Document Type: Original Research (Full Papers)
Faculty of Computer and Information Technology Engineering, Qazvin Branch, Islamic Azad University, Qazvin, Iran
Electrical and Computer Engineering Department, K.N. Toosi University of Technology, Iran
Different approaches have been proposed for feature selection to obtain suitable features subset among all features. These methods search feature space for feature subsets which satisfies some criteria or optimizes several objective functions. The objective functions are divided into two main groups: filter and wrapper methods.
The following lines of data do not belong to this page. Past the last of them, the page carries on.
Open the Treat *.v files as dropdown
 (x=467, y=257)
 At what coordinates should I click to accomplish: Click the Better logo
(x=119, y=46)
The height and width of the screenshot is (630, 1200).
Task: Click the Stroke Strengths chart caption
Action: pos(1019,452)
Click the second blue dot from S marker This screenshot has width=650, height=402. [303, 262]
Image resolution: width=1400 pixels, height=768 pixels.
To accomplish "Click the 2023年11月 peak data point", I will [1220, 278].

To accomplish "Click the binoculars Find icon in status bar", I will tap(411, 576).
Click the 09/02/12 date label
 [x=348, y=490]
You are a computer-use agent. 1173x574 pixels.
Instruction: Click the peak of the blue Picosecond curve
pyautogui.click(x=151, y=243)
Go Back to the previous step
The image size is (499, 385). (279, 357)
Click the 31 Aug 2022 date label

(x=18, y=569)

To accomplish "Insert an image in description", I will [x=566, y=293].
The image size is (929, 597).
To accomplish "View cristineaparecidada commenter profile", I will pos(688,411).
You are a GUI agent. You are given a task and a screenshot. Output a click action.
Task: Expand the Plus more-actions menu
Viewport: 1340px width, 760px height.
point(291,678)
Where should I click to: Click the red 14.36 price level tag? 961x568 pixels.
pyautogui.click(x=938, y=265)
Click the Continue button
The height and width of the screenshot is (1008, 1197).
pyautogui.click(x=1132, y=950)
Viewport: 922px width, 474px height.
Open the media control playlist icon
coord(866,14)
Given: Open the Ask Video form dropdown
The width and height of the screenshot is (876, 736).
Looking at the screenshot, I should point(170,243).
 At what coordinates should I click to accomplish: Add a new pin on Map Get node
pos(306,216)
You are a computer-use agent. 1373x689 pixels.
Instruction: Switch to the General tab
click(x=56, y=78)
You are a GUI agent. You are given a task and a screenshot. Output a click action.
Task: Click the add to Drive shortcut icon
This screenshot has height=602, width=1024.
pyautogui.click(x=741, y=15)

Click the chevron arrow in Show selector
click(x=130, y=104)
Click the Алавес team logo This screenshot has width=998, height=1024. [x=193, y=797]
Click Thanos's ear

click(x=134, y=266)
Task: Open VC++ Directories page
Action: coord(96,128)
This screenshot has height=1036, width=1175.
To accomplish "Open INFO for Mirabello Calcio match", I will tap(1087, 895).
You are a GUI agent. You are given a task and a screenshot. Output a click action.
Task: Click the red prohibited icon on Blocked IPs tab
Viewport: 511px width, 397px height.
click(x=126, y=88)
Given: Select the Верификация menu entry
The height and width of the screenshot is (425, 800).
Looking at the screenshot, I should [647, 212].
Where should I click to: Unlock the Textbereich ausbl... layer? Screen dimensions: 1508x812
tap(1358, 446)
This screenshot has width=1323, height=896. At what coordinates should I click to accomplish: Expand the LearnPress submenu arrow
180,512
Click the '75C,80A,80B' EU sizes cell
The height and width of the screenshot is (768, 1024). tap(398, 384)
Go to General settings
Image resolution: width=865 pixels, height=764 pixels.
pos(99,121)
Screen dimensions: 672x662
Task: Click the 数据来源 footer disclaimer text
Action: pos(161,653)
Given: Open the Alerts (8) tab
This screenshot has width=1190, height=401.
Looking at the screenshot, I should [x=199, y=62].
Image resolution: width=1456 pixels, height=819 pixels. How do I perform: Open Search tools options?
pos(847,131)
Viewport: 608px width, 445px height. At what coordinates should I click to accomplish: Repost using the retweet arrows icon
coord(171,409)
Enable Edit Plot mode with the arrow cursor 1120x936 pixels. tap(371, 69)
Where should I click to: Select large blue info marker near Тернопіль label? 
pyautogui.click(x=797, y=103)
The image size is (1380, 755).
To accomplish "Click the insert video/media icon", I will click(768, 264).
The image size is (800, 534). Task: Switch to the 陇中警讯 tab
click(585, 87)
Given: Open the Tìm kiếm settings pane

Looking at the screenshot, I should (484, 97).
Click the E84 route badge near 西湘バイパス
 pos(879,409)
In filter methods, features subsets are selected due to some measures like inter-class distance, features statistical independence or information theoretic measures. Even though, wrapper methods use a classifier to evaluate features subsets by their predictive accuracy (on test data) by statistical resampling or cross-validation. Filter methods usually use only one measure for feature selection that does not necessarily produce the best result. In this paper, we proposed to use the classification error measures besides to filter measures where our classifier is support vector machine (SVM). To this end, we use multi objective genetic algorithm. In this way, one of our feature selection measure is SVM classification error. Another measure is selected between mutual information and Laplacian criteria which indicates informative content and structure preserving property of features, respectively. The evaluation results on the UCI datasets show the efficiency of this method.